*WORK TO DO*: Render as a JSON list of strings the lines from the one containing "You are a computer-use" through the one containing "Instruction: Expand the Status menu", one string per line, leaving out blank lines.

*TASK DATA*:

────────────────────────────────────────

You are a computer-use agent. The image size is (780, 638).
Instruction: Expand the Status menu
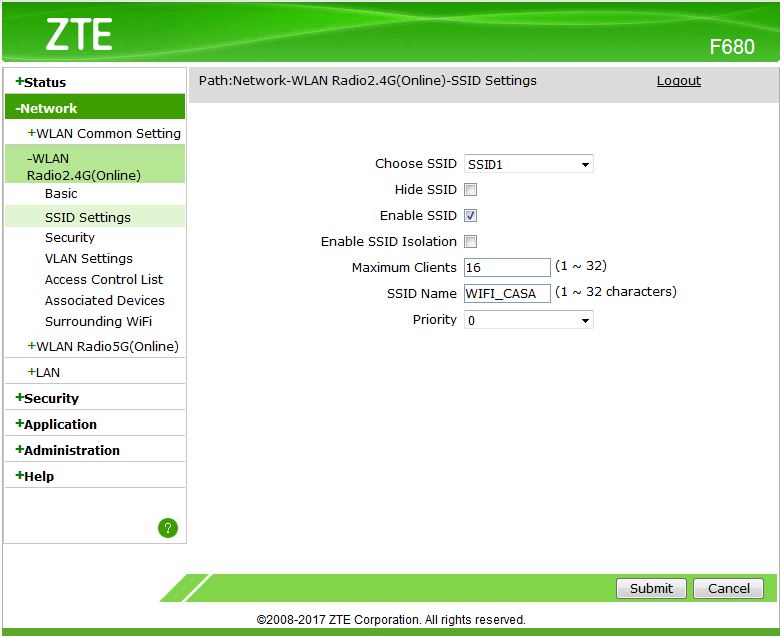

────────────────────────────────────────

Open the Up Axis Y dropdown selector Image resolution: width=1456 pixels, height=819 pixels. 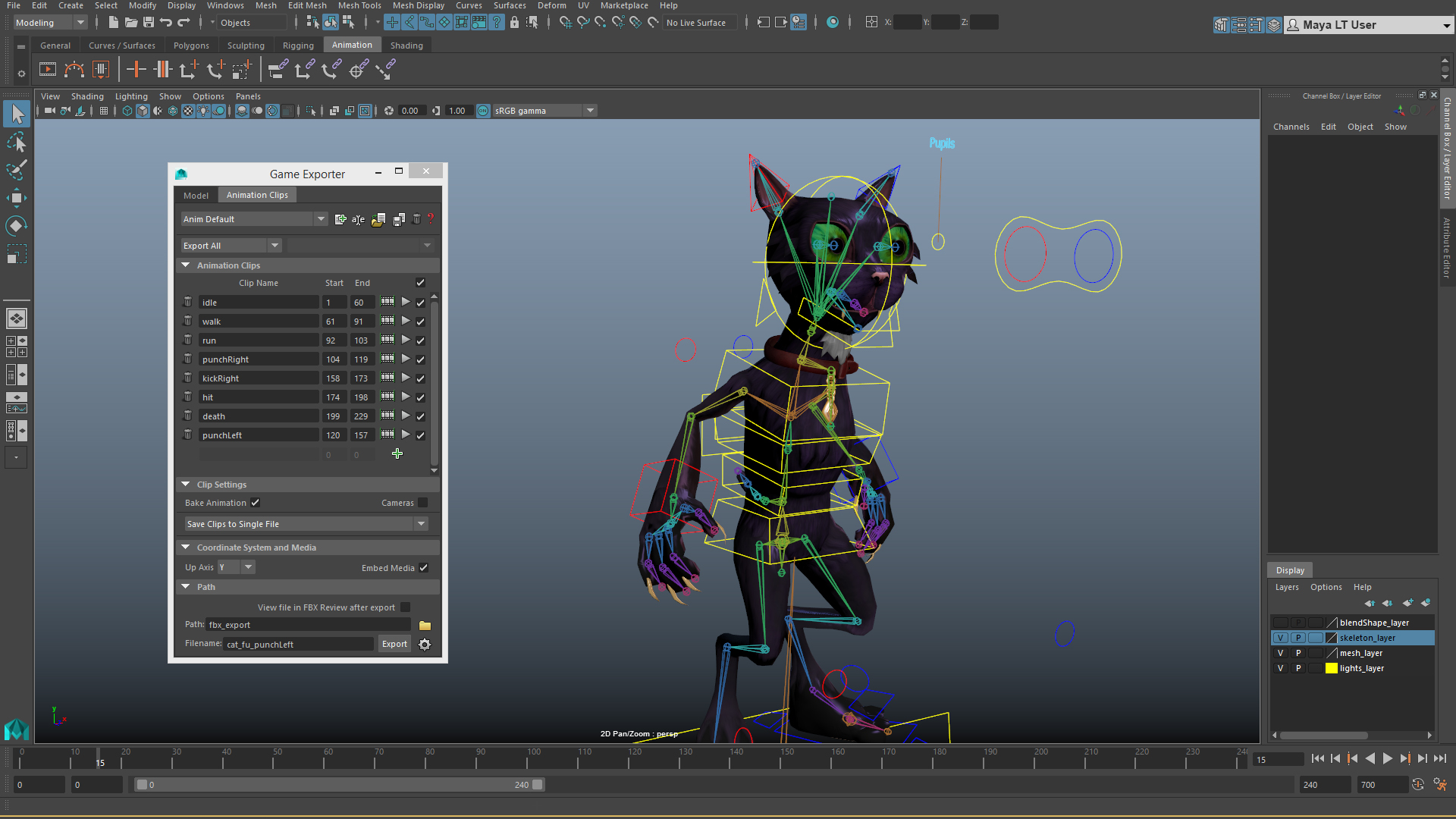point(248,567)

────────────────────────────────────────

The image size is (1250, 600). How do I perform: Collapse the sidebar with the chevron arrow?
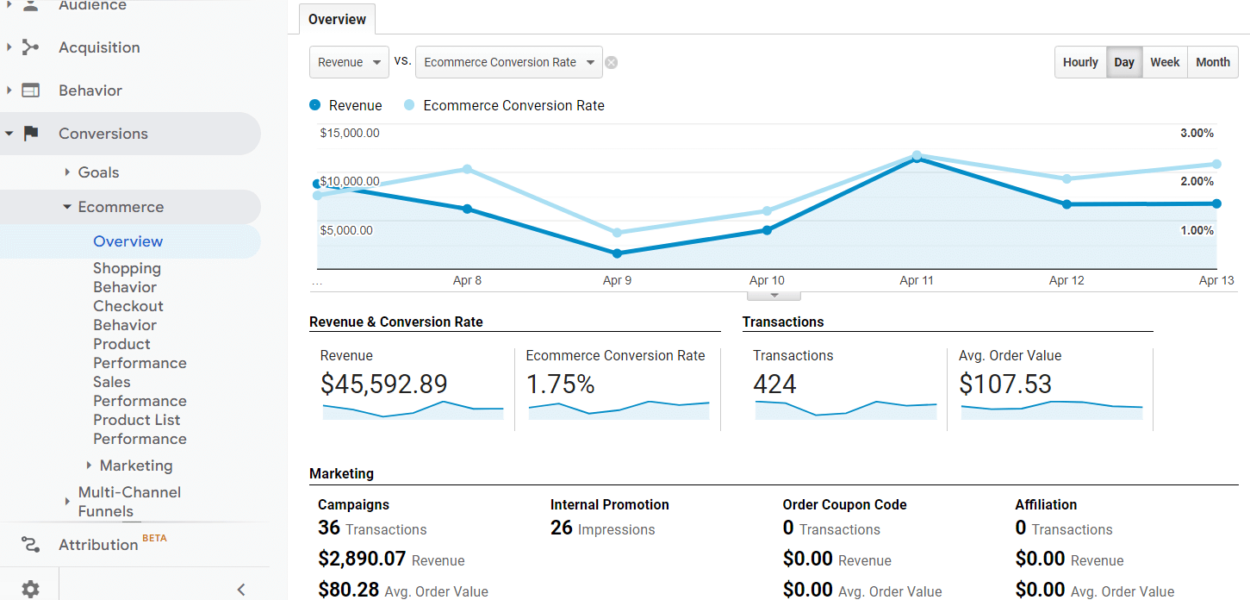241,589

────────────────────────────────────────

*RESULT OF THE EXERCISE*:
[
  "You are a computer-use agent. The image size is (780, 638).",
  "Instruction: Expand the Status menu"
]